Obama Change Stew is the perfect dish to serve at same sex weddings, late-term abortion baby showers, assisted suicide going away parties and US military surrender ceremonies.
This delicacy is best if served with fresh pot, cocaine, and or heroin in recyclable mud bowls labeled "GD America!" in Arabic.
Serves 300 million for four years. Discard at end of term; do not reheat.
Ingredients
Waffles
Hate America red meat Sautéed in Marxism and Jihad
Inexperience, poor judgment, lack of significant achievement
Overdone audacity and raw arrogance
Appeasement olive branches
Bilingual mumbo gumbo
Anti-filibuster voter fraud
Kosher Ham
Dessert: Rainbow ice cream topped with chopped black nuts
Directions:
Add to large, green melting pot after removing all Bush residue. Allow ingredients to simmer naturally in sunlight, use no cooking methods that might cause global warming.
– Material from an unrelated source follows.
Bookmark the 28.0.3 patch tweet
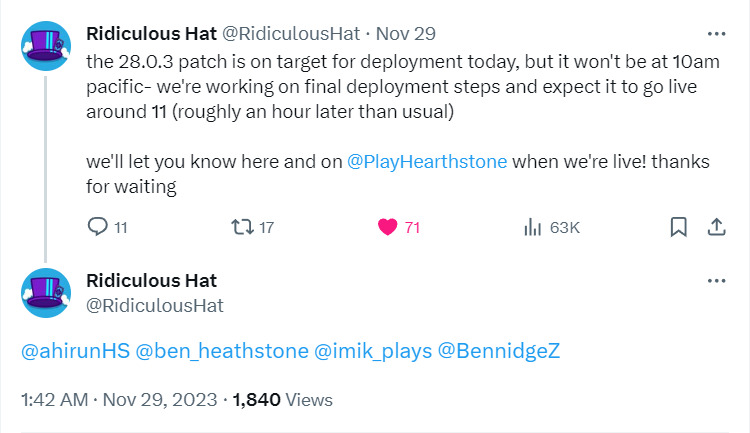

Stir often, bring mix to full boil by occasionally adding allegations of racism and bigotry, according to poor taste.
Blend in divisiveness and class warfare for added spice.
For consumers in South Los Angeles, substitute Jalepeno peppers (from Mexico) for Hate America red meat.
Serve with ice cold People's Temple Kool-Aide.
Note: Diverse ingredients subject to constant change without advance notice.